# Work to complete:
Can you print the items below word for word, starting with the line that contains "The image size is (1456, 819). At" and going on through the line that contains "click(x=274, y=35)", with both of those lines included?

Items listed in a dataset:
━━━━━━━━━━

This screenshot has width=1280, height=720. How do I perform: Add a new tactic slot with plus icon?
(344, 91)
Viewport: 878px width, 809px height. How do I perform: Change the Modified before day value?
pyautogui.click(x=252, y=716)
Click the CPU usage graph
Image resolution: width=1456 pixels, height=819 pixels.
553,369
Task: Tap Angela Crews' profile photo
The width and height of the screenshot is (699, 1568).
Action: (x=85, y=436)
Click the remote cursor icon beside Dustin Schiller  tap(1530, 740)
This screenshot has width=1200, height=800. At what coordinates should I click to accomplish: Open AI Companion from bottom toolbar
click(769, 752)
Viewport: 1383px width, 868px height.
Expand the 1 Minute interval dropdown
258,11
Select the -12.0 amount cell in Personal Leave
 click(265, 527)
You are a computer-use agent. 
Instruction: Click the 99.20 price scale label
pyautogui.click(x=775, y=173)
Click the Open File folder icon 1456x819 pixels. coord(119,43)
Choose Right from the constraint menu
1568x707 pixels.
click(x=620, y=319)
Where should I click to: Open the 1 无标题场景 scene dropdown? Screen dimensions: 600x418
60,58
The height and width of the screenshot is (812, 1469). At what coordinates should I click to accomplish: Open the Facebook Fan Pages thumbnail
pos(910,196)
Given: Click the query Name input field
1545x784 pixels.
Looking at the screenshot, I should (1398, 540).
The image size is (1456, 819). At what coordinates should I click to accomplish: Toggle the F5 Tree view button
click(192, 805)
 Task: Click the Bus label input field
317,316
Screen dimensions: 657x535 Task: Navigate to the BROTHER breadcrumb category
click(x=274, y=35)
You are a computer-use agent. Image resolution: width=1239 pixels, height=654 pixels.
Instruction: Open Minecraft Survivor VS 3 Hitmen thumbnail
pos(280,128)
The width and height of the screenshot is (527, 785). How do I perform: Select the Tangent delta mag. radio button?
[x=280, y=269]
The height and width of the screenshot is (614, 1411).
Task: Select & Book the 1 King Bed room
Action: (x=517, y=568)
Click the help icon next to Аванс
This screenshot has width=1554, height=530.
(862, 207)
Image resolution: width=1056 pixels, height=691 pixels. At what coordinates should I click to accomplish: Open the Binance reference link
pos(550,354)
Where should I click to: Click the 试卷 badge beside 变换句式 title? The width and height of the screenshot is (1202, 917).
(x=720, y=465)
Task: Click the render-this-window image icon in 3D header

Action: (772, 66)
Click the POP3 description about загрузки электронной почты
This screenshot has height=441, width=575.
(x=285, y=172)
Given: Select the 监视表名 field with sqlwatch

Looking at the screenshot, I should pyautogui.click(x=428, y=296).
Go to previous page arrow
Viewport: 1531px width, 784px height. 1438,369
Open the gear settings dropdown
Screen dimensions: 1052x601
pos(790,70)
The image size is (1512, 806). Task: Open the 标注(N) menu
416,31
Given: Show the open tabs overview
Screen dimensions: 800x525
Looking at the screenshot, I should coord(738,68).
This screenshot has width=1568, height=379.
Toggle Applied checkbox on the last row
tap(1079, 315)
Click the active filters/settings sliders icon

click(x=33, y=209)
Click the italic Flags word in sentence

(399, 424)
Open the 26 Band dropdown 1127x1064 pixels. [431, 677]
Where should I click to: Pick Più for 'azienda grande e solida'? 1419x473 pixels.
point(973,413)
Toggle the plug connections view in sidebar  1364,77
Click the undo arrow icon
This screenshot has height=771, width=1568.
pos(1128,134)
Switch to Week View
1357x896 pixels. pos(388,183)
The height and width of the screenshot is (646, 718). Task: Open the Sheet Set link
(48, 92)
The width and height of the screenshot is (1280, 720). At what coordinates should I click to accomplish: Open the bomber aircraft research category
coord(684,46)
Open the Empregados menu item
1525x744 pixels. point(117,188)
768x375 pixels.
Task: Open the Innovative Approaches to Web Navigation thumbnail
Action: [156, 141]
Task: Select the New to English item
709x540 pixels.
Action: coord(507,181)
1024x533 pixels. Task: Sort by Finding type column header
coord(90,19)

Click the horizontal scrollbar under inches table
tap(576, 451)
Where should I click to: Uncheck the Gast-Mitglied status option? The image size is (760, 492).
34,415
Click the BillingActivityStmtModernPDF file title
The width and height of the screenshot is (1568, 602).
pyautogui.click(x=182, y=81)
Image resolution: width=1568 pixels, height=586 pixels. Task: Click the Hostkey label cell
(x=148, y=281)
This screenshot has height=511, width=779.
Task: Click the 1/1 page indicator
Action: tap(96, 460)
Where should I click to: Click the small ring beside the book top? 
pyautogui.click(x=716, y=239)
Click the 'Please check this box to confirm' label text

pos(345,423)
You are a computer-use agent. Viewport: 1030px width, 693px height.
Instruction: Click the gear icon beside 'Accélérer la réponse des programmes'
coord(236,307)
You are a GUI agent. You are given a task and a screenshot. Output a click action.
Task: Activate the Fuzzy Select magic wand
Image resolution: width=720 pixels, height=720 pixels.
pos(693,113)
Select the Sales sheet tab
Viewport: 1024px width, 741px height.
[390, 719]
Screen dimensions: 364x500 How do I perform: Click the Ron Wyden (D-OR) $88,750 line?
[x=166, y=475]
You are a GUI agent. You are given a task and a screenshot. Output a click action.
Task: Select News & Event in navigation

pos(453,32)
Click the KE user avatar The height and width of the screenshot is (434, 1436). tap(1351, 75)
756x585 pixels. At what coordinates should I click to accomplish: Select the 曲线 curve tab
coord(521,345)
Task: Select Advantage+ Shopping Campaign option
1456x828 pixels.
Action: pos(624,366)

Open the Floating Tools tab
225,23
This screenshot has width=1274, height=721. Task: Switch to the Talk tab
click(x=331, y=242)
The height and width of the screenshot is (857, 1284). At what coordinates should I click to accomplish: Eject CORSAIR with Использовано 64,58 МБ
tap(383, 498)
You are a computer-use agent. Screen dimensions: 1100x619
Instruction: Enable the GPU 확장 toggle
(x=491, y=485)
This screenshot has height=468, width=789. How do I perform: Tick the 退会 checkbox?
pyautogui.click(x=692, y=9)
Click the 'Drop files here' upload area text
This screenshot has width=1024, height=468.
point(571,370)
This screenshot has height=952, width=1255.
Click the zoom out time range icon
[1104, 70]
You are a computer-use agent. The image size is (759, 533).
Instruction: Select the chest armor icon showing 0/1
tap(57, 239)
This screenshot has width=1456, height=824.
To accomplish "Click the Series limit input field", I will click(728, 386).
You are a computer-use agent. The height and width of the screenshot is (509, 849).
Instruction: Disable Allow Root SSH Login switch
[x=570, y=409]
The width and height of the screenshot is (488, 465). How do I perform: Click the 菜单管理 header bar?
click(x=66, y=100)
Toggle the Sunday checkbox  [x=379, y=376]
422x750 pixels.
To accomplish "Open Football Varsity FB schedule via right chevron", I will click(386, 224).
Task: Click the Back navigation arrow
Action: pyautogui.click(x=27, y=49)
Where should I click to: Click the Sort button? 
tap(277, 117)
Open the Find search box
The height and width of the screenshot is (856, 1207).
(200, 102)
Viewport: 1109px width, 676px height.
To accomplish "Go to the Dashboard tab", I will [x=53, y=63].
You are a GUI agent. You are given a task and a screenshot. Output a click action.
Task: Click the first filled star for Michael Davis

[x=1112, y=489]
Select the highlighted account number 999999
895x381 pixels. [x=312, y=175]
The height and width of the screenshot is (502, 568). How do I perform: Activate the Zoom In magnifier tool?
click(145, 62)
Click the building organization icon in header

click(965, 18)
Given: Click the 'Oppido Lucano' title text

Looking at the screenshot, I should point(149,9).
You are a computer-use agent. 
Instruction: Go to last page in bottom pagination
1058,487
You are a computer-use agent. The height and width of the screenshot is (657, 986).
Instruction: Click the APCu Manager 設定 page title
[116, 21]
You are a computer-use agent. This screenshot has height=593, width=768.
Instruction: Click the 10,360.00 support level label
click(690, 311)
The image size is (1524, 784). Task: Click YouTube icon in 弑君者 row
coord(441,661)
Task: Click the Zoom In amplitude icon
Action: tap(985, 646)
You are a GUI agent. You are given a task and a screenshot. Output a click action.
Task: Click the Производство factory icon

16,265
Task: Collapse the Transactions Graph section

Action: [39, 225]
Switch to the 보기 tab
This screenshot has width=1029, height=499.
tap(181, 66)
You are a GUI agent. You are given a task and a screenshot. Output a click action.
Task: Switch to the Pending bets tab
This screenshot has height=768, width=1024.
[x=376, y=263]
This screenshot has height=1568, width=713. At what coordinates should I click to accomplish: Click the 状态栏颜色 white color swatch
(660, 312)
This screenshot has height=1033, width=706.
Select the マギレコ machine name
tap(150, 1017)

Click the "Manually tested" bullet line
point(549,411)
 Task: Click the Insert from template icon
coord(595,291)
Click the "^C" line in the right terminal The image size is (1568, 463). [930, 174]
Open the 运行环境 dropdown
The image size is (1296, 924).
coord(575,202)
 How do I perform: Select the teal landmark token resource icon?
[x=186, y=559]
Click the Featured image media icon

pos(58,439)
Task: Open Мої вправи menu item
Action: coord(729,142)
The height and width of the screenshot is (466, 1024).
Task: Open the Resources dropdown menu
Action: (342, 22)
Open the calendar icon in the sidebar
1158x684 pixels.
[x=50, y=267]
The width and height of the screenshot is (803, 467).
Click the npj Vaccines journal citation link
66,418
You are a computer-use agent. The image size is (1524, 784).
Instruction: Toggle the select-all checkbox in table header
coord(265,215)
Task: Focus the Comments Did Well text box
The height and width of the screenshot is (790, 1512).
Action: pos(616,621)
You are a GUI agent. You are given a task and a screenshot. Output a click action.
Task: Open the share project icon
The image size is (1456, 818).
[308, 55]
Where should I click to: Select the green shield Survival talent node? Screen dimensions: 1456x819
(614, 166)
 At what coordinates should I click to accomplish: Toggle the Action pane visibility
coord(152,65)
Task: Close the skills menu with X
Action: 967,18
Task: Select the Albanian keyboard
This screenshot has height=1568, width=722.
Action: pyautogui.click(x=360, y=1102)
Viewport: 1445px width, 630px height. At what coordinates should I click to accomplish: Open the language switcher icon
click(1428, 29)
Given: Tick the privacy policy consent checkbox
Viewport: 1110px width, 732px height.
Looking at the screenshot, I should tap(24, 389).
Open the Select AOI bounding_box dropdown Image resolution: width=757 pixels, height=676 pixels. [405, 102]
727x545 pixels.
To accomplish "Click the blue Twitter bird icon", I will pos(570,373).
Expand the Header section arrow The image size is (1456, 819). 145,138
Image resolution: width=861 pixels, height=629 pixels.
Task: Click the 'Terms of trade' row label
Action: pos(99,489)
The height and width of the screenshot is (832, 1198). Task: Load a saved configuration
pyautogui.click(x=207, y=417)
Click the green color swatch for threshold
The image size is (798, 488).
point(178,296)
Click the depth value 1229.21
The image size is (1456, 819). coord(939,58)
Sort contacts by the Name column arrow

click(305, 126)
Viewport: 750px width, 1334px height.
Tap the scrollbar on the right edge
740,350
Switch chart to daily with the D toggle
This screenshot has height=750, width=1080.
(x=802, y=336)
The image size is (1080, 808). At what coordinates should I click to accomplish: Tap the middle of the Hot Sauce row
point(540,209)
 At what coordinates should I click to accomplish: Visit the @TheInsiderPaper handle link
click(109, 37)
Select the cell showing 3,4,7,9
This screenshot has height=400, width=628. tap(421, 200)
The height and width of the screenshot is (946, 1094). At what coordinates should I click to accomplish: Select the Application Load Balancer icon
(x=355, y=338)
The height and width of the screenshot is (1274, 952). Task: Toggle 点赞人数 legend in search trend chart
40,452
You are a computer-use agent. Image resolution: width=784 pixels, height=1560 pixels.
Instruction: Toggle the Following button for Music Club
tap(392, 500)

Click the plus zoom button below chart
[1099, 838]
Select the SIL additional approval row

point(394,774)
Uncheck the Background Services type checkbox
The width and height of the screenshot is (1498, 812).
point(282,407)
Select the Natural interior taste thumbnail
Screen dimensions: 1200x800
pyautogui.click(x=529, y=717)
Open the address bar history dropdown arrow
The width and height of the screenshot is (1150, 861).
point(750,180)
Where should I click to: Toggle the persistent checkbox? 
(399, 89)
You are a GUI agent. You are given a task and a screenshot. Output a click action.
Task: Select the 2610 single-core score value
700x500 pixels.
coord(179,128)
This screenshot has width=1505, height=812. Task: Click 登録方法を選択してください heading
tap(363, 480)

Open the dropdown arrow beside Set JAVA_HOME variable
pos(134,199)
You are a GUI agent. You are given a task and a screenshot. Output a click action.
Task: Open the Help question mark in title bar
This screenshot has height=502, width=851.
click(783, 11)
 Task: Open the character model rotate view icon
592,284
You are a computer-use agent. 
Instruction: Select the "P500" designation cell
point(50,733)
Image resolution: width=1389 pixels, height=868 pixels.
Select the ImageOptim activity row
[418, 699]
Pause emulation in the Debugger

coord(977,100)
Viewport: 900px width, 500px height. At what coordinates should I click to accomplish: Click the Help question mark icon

━━━━━━━━━━

# Task solution:
The image size is (1456, 819). At what coordinates should I click to accomplish: Toggle the F5 Tree view button
click(192, 805)
 Task: Click the Bus label input field
317,316
Screen dimensions: 657x535 Task: Navigate to the BROTHER breadcrumb category
click(x=274, y=35)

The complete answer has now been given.